Todos os segmentos do vasto universo dos negócios da Disney enfrentam riscos provocados pela pandemia da covid-19, mas nem todos tanto quanto a área de parques de diversão da empresa, defende o analista do UBS, John Hodulik, que reviu em baixa, esta semana, as suas estimativas para o grupo, considerando “neutro” o interesse nas suas ações.
Os mercados continuam voláteis e as ações da Disney caíram 3,7% nas negociações da manhã desta segunda-feira, sendo que o analista cortou as suas previsões, no preço das ações da Disney, em 114 dólares, ficando em 162 dólares, por ação.
A análise de Hodulik pressupõe que a empresa não poderá reabrir os seus parques até ao próximo dia 1 de janeiro de 2021, e mesmo partindo desta base, considera que esta área de negócio vai permanecer bastante pressionada no período que se segue.

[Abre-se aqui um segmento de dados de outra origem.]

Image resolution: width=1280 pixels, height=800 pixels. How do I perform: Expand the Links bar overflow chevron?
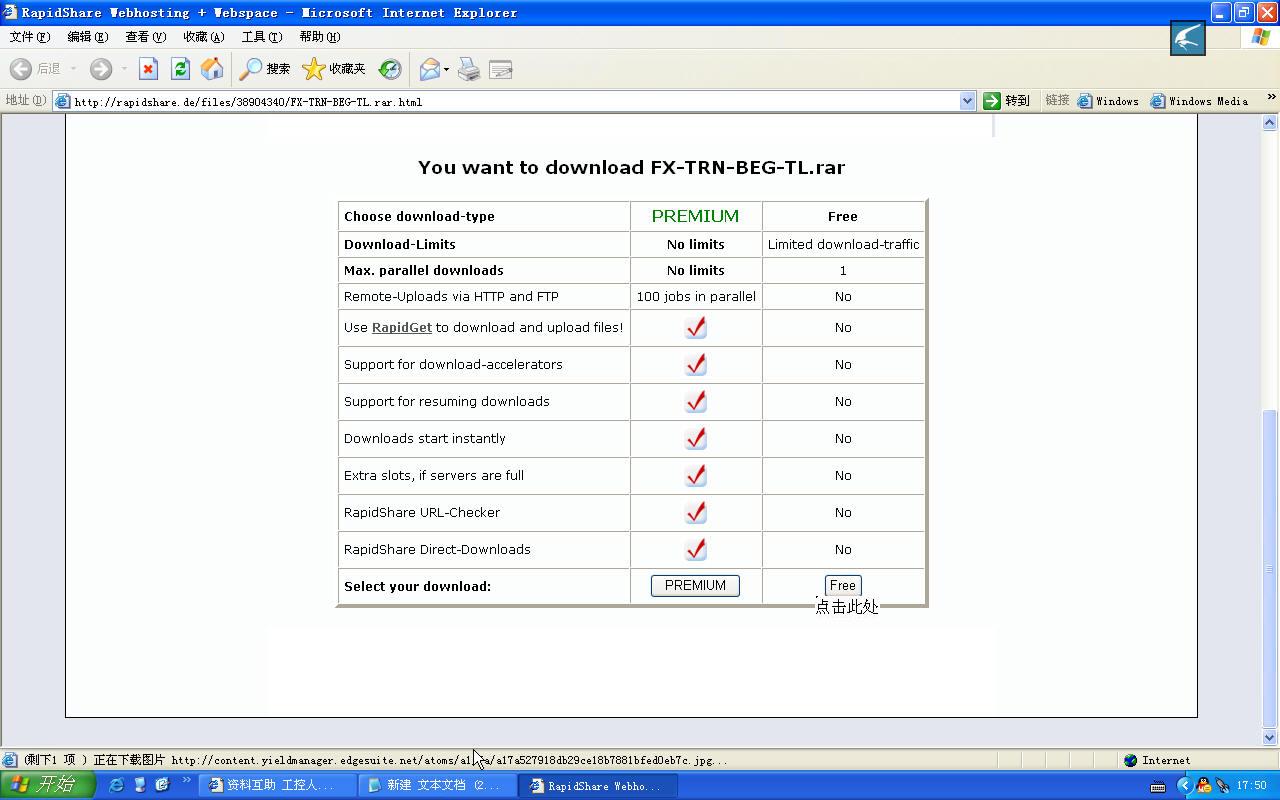pyautogui.click(x=1271, y=98)
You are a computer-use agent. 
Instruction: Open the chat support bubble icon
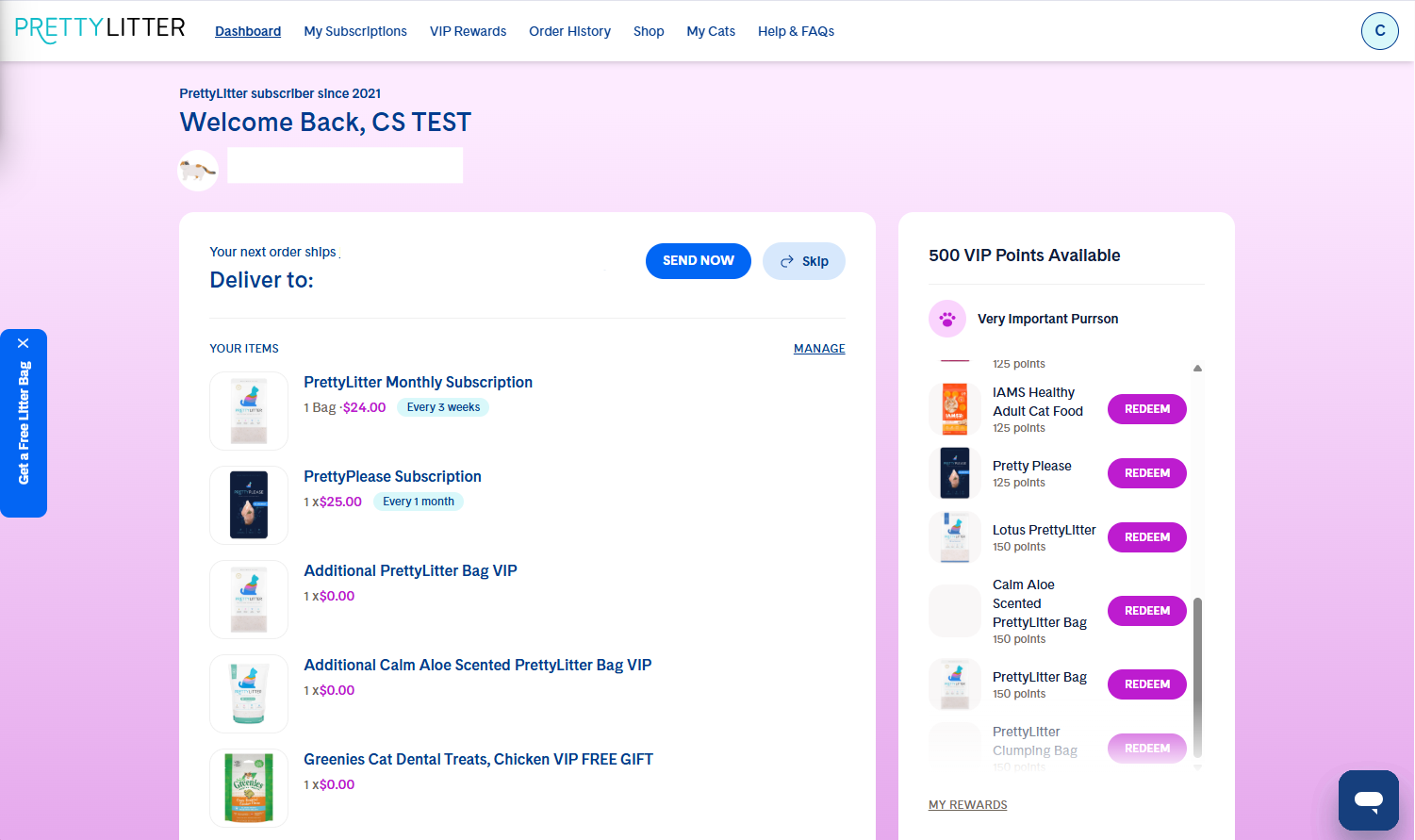1369,800
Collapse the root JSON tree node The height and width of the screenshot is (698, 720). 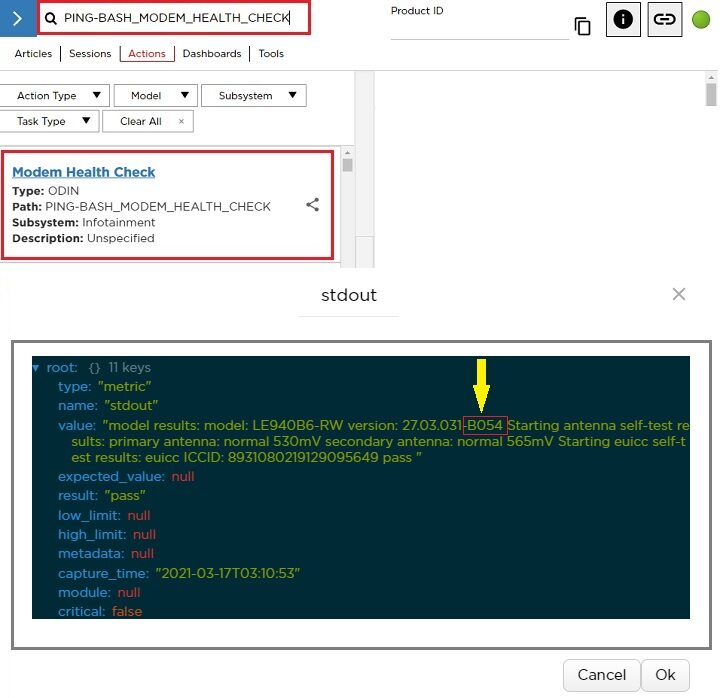point(37,367)
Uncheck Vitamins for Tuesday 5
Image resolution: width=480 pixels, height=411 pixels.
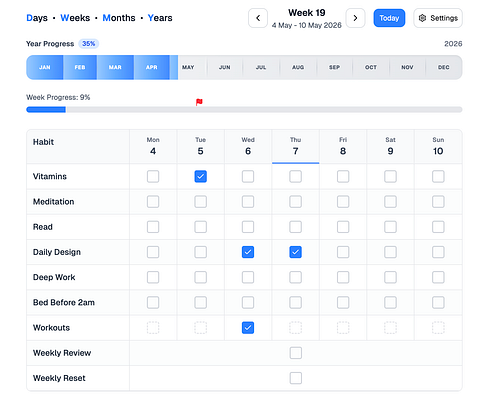200,176
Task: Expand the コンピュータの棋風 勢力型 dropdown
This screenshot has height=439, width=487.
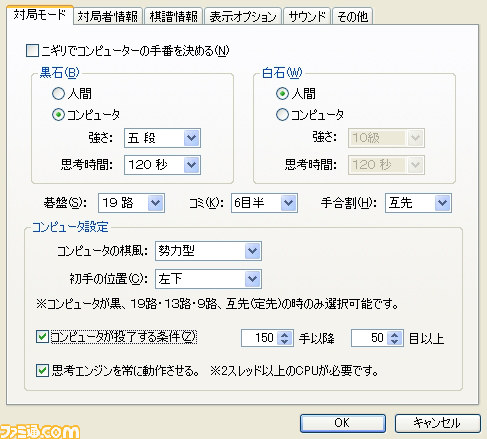Action: click(x=208, y=251)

“[A] recessão económica mais a necessidade de distanciamento social, novas precauções de saúde, falta de viagens e aversão à multidão provavelmente tornarão este negócio menos lucrativo, até que exista uma vacina amplamente disponível”, afirma Hodulik num artigo a que chamou de “No olho da tempestade”, citado pelo ‘Market Watch’.
Hodulik estima ainda que os parques possam “recuperar sua recente cadência operacional em aproximadamente 18 meses, coincidindo com as primeiras expectativas de uma vacina amplamente disponível para a covid-19”.
Por outro lado, o analista mostra-se também receoso com os negócios de media da empresa. A falta de conteúdo desportivo, de jogos ao vivo, já está a impactar negativamente a Disney, podendo mesmo chegar ao das suas fracas campanhas publicitárias “levarem toda a indústria a cair”.